Parallelamente è aumentato anche il livello di istruzione delle donne presenti nel mercato del lavoro. Negli ultimi anni si è rafforzata la quota di occupate con titolo di studio medio-alto, con una crescita più rapida rispetto a quella registrata tra gli uomini.

Tra il 2006 e il 2024 il tasso di occupazione delle donne laureate è salito dal 75% all’83,5%, confermando il ruolo sempre più centrale della formazione nella partecipazione femminile al lavoro.

Le criticità: part-time e contratti a termine

Accanto ai progressi restano tuttavia alcune criticità strutturali. Una delle più evidenti è la diffusione del part-time, che riguarda circa il 35% delle lavoratrici, contro appena il 6% degli uomini. Anche se negli ultimi anni è diminuita la quota di part-time involontario, il lavoro a orario ridotto rimane una caratteristica molto più diffusa tra le donne.

Leggermente più elevata rispetto alla componente maschile è anche la presenza di contratti a termine (13%), a indicare una maggiore esposizione femminile alla flessibilità e a percorsi professionali meno stabili.

Un divario di genere ancora significativo

Nonostante i progressi, la partecipazione femminile al lavoro in Veneto presenta ancora margini di crescita. Il gender employment gap, cioè la distanza tra il tasso di occupazione maschile e quello femminile, resta infatti intorno ai 15 punti percentuali, sebbene in riduzione rispetto al passato.
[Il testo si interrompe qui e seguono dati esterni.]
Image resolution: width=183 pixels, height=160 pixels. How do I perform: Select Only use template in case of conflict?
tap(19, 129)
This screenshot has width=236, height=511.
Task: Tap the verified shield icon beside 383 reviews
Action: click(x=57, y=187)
Il tema assume un rilievo ancora maggiore se si guarda alle prospettive demografiche e occupazionali della regione. Secondo le stime, entro il 2030 il Veneto potrebbe registrare una carenza di circa 150 mila lavoratori. In questo scenario, l’aumento dell’occupazione femminile rappresenta una leva strategica, insieme ai flussi migratori e all’attivazione dei lavoratori senior.

Un fattore chiave per il futuro del lavoro

Favorire l’ingresso e il reinserimento delle donne nel mercato del lavoro, soprattutto di quelle inattive o disoccupate, potrebbe quindi diventare uno dei fattori decisivi per la sostenibilità del sistema occupazionale regionale.

In questo contesto, un ruolo importante è svolto anche dai servizi pubblici per l’impiego: tra il 2022 e il 2025 i Centri per l’impiego del Veneto hanno preso in carico oltre 240 mila donne in cerca di lavoro, con 128 mila Patti di servizio attivi.

Ridurre il divario di genere, migliorare la stabilità dei percorsi lavorativi e rafforzare le politiche di conciliazione tra vita e lavoro rappresentano quindi una delle principali leve per sostenere crescita economica, competitività e coesione sociale del Veneto nei prossimi anni.